**Requirement:** Write out the entries below word for word, leaving out the pictures.

**Excerpted records:**
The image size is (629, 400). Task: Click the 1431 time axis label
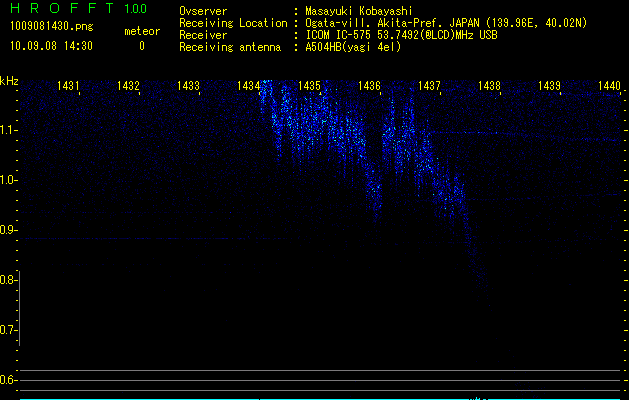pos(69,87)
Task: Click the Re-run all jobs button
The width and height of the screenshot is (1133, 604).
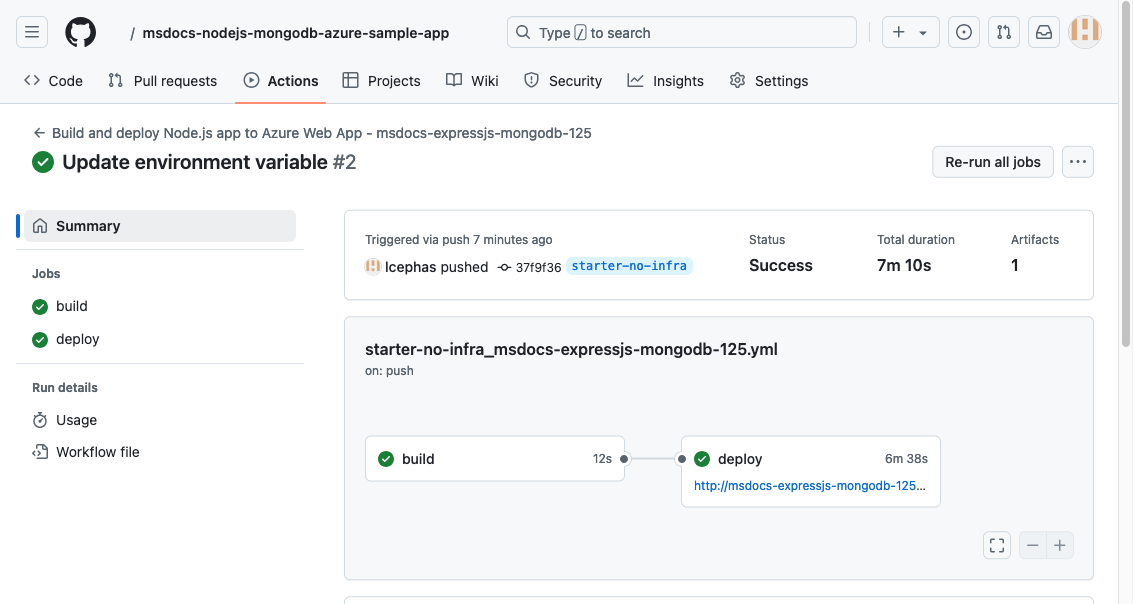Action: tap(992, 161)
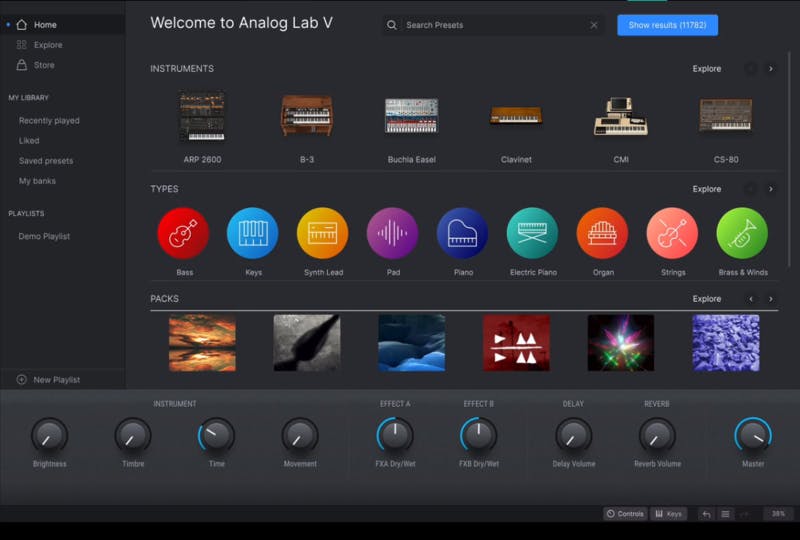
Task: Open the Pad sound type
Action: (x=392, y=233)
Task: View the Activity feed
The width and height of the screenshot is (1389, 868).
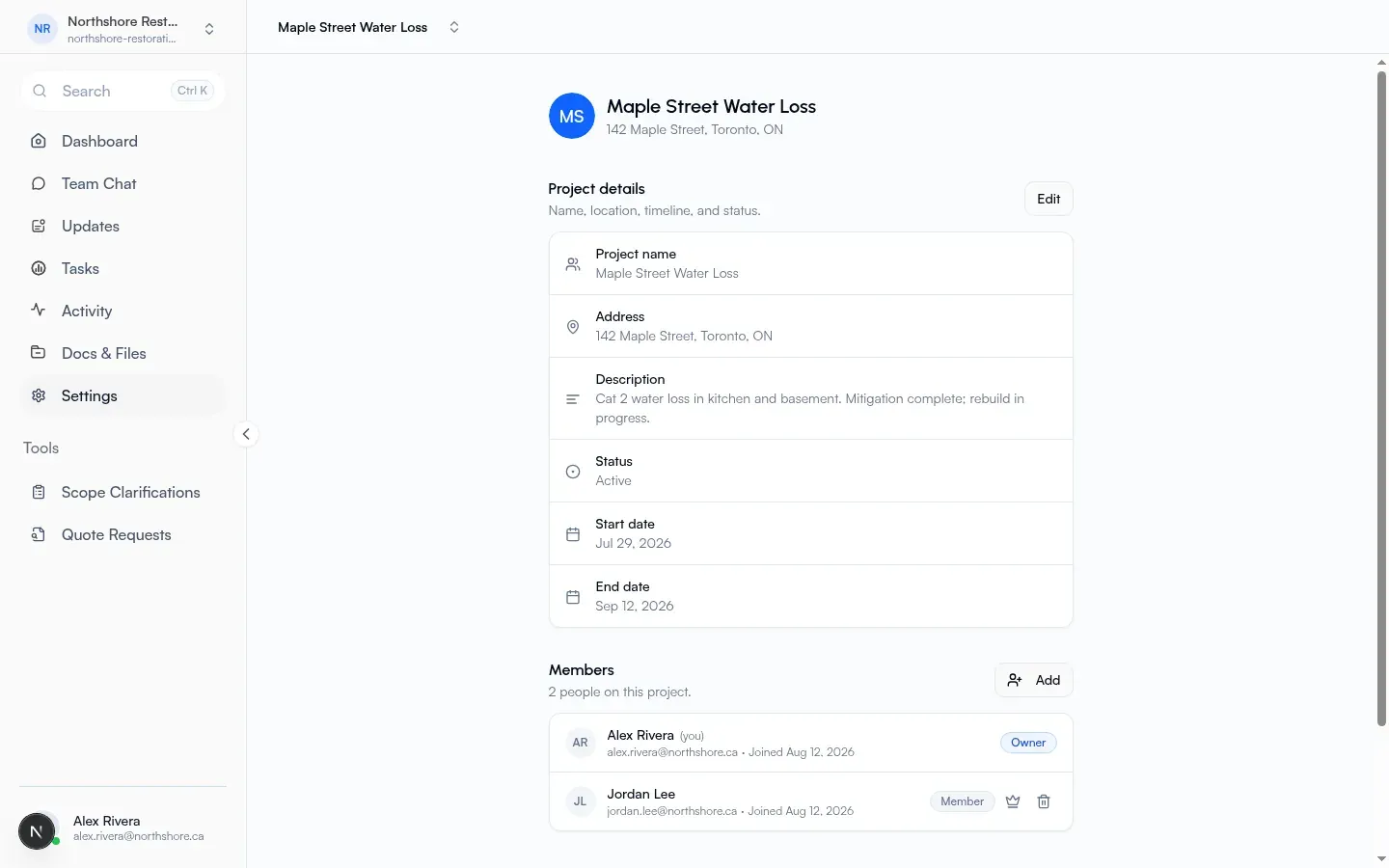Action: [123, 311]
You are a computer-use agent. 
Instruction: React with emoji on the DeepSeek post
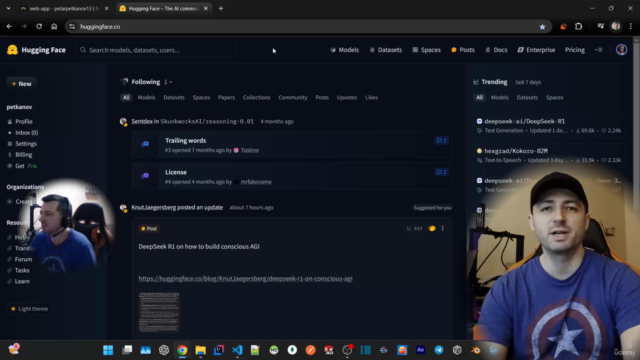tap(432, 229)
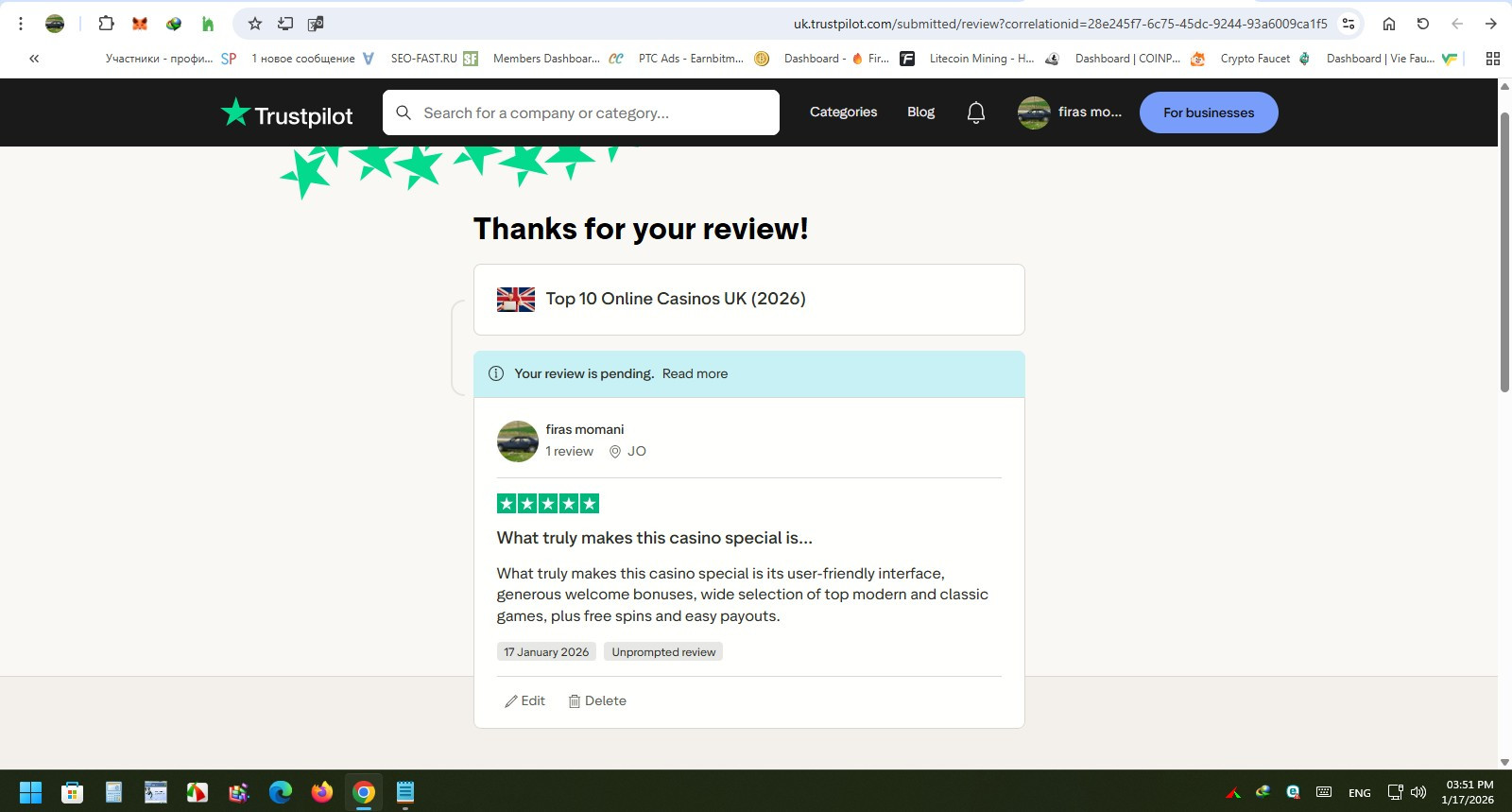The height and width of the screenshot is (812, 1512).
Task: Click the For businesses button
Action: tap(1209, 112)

**Result of this task:**
The image size is (629, 400). Task: Click the 1431 time axis label
pos(69,87)
Task: Click the Re-run all jobs button
The width and height of the screenshot is (1133, 604).
Action: tap(992, 161)
Task: Open the Pad sound type
Action: (x=392, y=233)
Task: View the Activity feed
The width and height of the screenshot is (1389, 868).
Action: [123, 311]
You are a computer-use agent. 
Instruction: React with emoji on the DeepSeek post
tap(432, 229)
The height and width of the screenshot is (812, 1512).
Task: Click the For businesses button
Action: tap(1209, 112)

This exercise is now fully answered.